Kutipan Dokumen
____________________
Sabtu, Maret 29, 2014

Earth Hour

Pekan kemarin, saya membaca info dari running text Metro TV, bahwa pada 29 Maret (hari ini) belasan kota di Indonesia akan berpartisipasi dalam peringatan Earth Hour. Earth Hour ini sebagaimana diketahui adalah suatu bentuk kegiatan mematikan lampu dan penerangan serta berbagai peralatan elektronik lain yang tak diperlukan selama satu jam, yang diselenggarakan di seluruh dunia. Tahun ini, belasan kota di Indonesia akan ikut berpartisipasi dalam suatu gerakan yang katanya merupakan salah satu bentuk nyata dari upaya 'menyelamatkan bumi'.
____________________
Entri Hasil Ekstraksi
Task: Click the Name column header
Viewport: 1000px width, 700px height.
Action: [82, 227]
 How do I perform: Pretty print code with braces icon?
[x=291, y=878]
____________________
Soal Latihan
1. Salin ulang entri mulai dari baris yang memuat "How do I perform: Pretty" sampai akhir entri, lalu ganti "braces" dengan "brackets" tanpa mengubah bagian lainnya.
2. Lanjutkan teks tentang Earth Hour mulai dari kalimat terakhirnya.

Kumpulan Jawaban
1.
 How do I perform: Pretty print code with brackets icon?
[x=291, y=878]

2.
Jika mematikan lampu selama 1 jam dianggap bentuk penyelamatan bumi, maka kami para warga Provinsi Sumatera Utara harus dianggap sebagai pahlawan sejati penyelamat bumi dari ancaman kerusakan bumi akibat emisi karbon yang dikeluarkan pembangkit-pembangkit listrik. Sebab, jauh sebelum kalian para peserta Earth Hour melakukan kegiatan itu hari ini, kami sudah melakukannya jauh-jauh hari, bahkan dalam skala yang lebih dahsyat. Kalian mungkin bangga, dengan mematikan lampu selama 1 jam setahun sekali maka kalian merasa sudah menyelamatkan bumi. Tapi kami di Sumut, lebih dari kalian. Kami 'mematikan' listrik kami selama 3 jam (bahkan lebih), dan intensitasnya bukan sekali setahun seperti yang kalian lakukan, tapi sebulan lebih (lebih dari 40 hari secara berturut-turut), tepatnya sejak awal Februari 2014 hingga awal Maret ini. Bahkan kalau ditarik ke belakang, kami berulang kali dengan sukarela melakukan kegiatan mematikan listrik ini, sudah bertahun-tahun lamanya. Kegiatan kami mematikan listrik ini disponsori oleh salah satu BUMN yang memegang hak monopoli di salah satu sektor ekonomi yang menguasai hajat hidup orang banyak.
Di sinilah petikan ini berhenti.